Das Besondere im Alltäglichen

Uhrzeit 11:00–16:30
Alter 14–17 Jahre
Teilnahmegebühr 50 Euro inkl. Snack . Ermäßigung möglich
Anmeldung Frauke Menzinger . education@co-berlin.org
Team Yvonne Most und Sarah Ungan

Heutzutage ist fotografieren kinderleicht – schnell und unkompliziert können wir Bilder mit dem Smartphone schießen, direkt auf dem Display ansehen, verwerfen oder speichern. Die Digitalfotografie ist praktisch, aber auch schnelllebig und entsteht häufig flüchtig. Kaum vorstellbar, dass Fotografieren einst analog war und ein Bild erst mit Kamera, Film und Dunkelkammer hergestellt werden konnte. Die Polaroid-Kamera war daher revolutionär. In nur wenigen Sekunden, ohne lange Entwicklung, mit nur einem Knopfdruck und auf scheinbar magische Weise entsteht das Sofortbild mit dem bekannten weißen Rahmen. Es ist Unikat und steht für den einzigartigen und unmittelbaren magischen Moment. Das macht die Sofortbildfotografie wieder interessant.

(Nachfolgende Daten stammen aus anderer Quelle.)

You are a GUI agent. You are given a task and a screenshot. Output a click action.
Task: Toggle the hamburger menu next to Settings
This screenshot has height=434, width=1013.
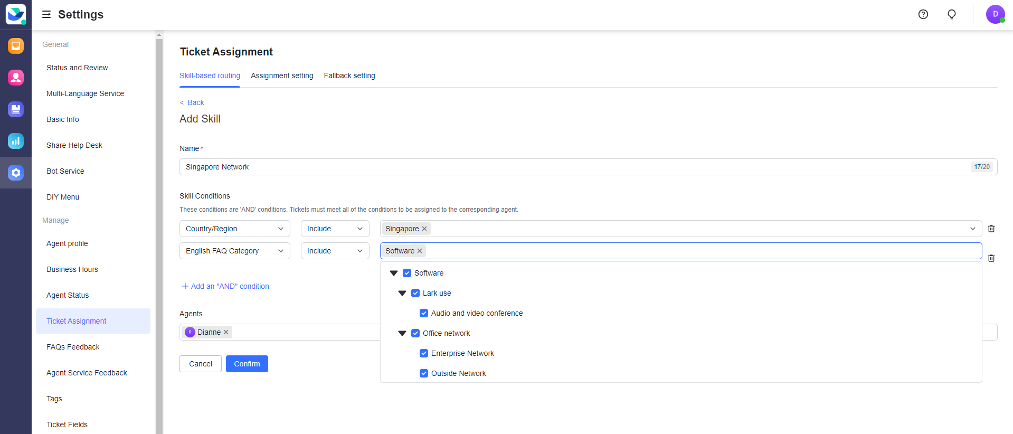pyautogui.click(x=46, y=14)
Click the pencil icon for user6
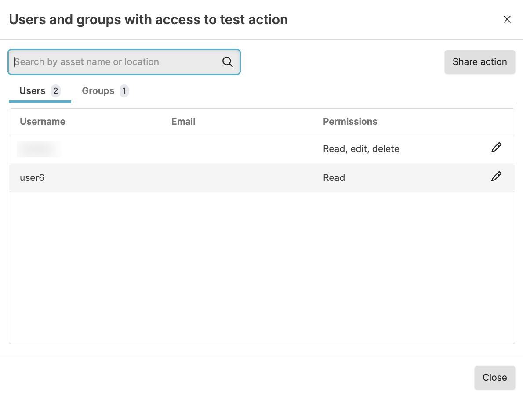The width and height of the screenshot is (523, 397). tap(496, 177)
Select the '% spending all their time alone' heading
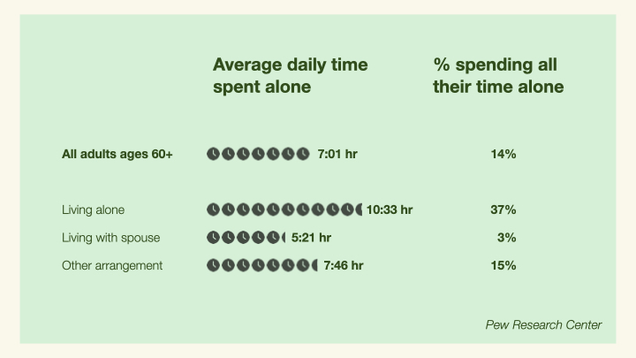Viewport: 636px width, 358px height. [x=498, y=75]
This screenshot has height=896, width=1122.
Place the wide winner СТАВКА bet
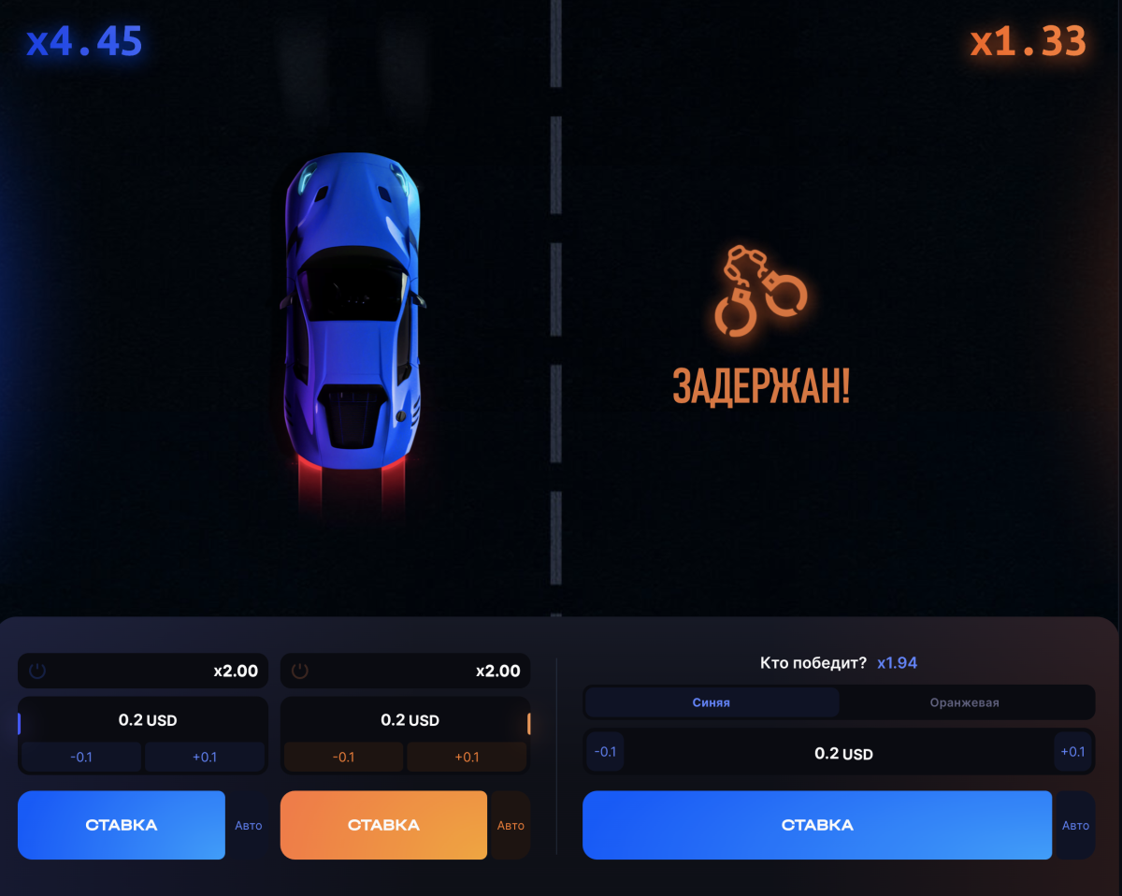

Inspiriert von den aktuellen Ausstellungen von Francesca Woodman und Linda McCartney erkunden die jungen Teilnehmer*innen die Umgebung rund um das Amerika Haus. Menschen, Straßen, Geschäfte und Objekte im urbanen Raum werden mit einer neuen Perspektive fotografisch festgehalten. Zusammen mit den fertigen Polaroids werden verschiedene Techniken der analogen und digitalen Bildbearbeitung erprobt – tagebuchähnliche Notizen hinzugefügt. Ob abstrakte Bilder, Moment- oder Detailaufnahmen, dem kreativen Experimentieren mit dem Polaroid-Bild ist keine Grenze gesetzt.

Yvonne Most ist als freischaffende Fotografin und Dozentin deutschlandweit tätig. In ihren künstlerischen Projekten fasziniert sie der dokumentarische Ansatz und spürt Geschichten und Erinnerungen der Anderen mit der Kamera nach. Sie studierte Fotografie an der Burg Giebichenstein Kunsthochschule Halle und an der Ostkreuzschule. 2017/18 erhielt sie ein Stipendium von der Kunststiftung Sachsen-Anhalt. Ihre aktuelle Arbeit "Die Erinnerungen der Anderen" wurde 2019 in der gleichnamigen Publikation beim Kehrer Verlag veröffentlicht und erhielt den Deutschen Fotobuchpreis in Silber.

Sarah Ungan arbeitet als freie Fotografin und Projektmanagerin. Nach der Berufsausbildung zur Fotografin studierte Sie „Geschichte und Kultur des vorderen Orients“ an der FU Berlin und „Interkulturelle Bildung, Migration und Mehrsprachigkeit“ an der Pädagogischen Hochschule Karlsruhe. Ihre Tätigkeitsfelder verbinden Bereiche der kulturellen und politischen Bildung mit der Praxis der Fotografie.